* _About this exercise_
In the records below, find the line with "The width and height of the screenshot is (1026, 452)." and the line with "935x386 pixels.". Print both exactly, along with every line between them, and no other line.
::: Data excerpts :::
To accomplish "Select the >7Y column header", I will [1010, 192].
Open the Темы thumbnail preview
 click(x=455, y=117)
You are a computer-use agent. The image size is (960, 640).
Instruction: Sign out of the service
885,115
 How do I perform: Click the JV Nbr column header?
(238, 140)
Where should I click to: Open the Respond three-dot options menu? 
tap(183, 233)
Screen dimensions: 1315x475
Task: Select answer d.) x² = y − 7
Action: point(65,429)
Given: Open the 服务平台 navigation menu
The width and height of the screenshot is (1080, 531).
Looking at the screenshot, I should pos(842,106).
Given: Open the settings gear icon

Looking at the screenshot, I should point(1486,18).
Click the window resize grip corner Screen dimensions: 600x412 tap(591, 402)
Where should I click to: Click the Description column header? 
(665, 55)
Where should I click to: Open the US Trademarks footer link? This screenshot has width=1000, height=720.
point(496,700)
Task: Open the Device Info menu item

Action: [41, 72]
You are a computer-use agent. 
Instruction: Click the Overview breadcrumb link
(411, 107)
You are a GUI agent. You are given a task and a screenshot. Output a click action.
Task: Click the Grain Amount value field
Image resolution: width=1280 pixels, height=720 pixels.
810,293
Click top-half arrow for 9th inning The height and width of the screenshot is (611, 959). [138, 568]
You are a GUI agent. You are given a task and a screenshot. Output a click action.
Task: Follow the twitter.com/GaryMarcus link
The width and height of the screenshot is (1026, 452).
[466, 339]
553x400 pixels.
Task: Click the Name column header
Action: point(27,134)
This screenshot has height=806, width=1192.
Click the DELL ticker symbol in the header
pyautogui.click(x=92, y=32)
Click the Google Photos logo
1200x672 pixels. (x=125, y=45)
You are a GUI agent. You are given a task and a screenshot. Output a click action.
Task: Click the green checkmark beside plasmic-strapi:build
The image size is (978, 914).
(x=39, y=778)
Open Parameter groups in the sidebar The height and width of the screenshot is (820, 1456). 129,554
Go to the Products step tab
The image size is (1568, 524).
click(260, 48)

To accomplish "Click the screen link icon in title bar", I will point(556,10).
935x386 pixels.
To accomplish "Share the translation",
:::
* _Response_
The width and height of the screenshot is (1026, 452).
[466, 339]
553x400 pixels.
Task: Click the Name column header
Action: point(27,134)
This screenshot has height=806, width=1192.
Click the DELL ticker symbol in the header
pyautogui.click(x=92, y=32)
Click the Google Photos logo
1200x672 pixels. (x=125, y=45)
You are a GUI agent. You are given a task and a screenshot. Output a click action.
Task: Click the green checkmark beside plasmic-strapi:build
The image size is (978, 914).
(x=39, y=778)
Open Parameter groups in the sidebar The height and width of the screenshot is (820, 1456). 129,554
Go to the Products step tab
The image size is (1568, 524).
click(260, 48)

To accomplish "Click the screen link icon in title bar", I will point(556,10).
935x386 pixels.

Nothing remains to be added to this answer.